Prediction and validation of TF target genes in transition from naive to formative pluripotency using AdaEnsemble and trans-omic data. (A) Time-course showing the log₂ fold change (compared to time = 0) in expression for mRNA (green) and protein (blue) for Sox2 and c-Myc. Bars represent standard deviation among biological replicates (n = 2 for mRNA and n = 4 for protein). Pearson's correlation coefficient for concordance between protein and mRNA are shown. (B) Time-course expression profiles of putative target genes (i.e. putative candidates) supported by chromatin loops from Pol2-ChIA-PET (top) and AdaEnsemble predicted target genes (bottom) for Sox2 and c-Myc, respectively.
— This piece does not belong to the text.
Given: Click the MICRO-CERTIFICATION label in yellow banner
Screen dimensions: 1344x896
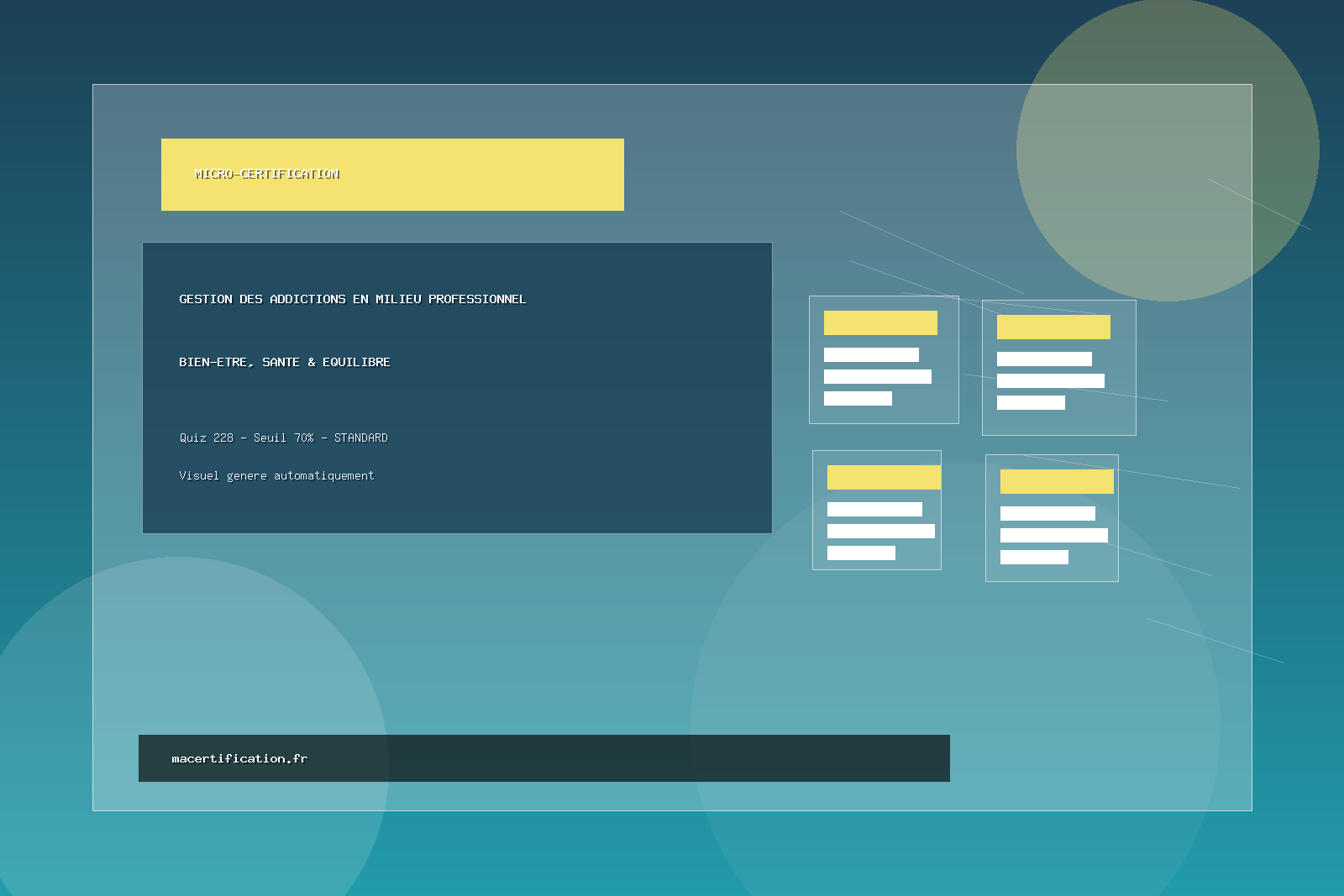Looking at the screenshot, I should pos(267,174).
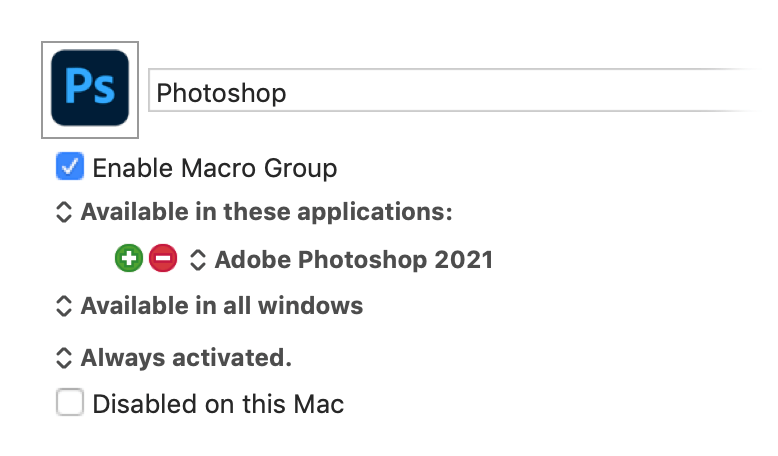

Profiles are divided into those from promoter-proximal and distal target genes, and then further divided into those from mRNA and protein levels. (C, D) Cumulative distribution showing degree of correlation (Pearson's) between time-course expression profiles of each TF with its putative target genes (green and black) and those predicted by AdaEnsemble (red and yellow), on mRNA (C, red) and protein (D, yellow) levels. P-values were computed using Wilcoxon Mann-Whitney U test (two-sided). (E) Log₂ fold change in mRNA after Sox2, Nr5a2, Nanog, Klf4, Esrrb knockdown, or Otx2 knockout in ESCs compared to WT ESCs. Wilcoxon Mann–Whitney U test (one-sided) are performed on AdaEnsemble-identified target genes (iv) versus all quantified genes (i), proximal and distal target genes by nearest TSS assignment of all TF binding sites identified in ChIP-seq data (ii), and putative target genes by chromatin loop support (Pol2-ChIA-PET) (iii), respectively, and the largest p-value is displayed as an upper bound for all pairwise comparisons for each TF. (F) Similar to (E) but in c-Myc overexpressed ESCs compared to WT ESCs.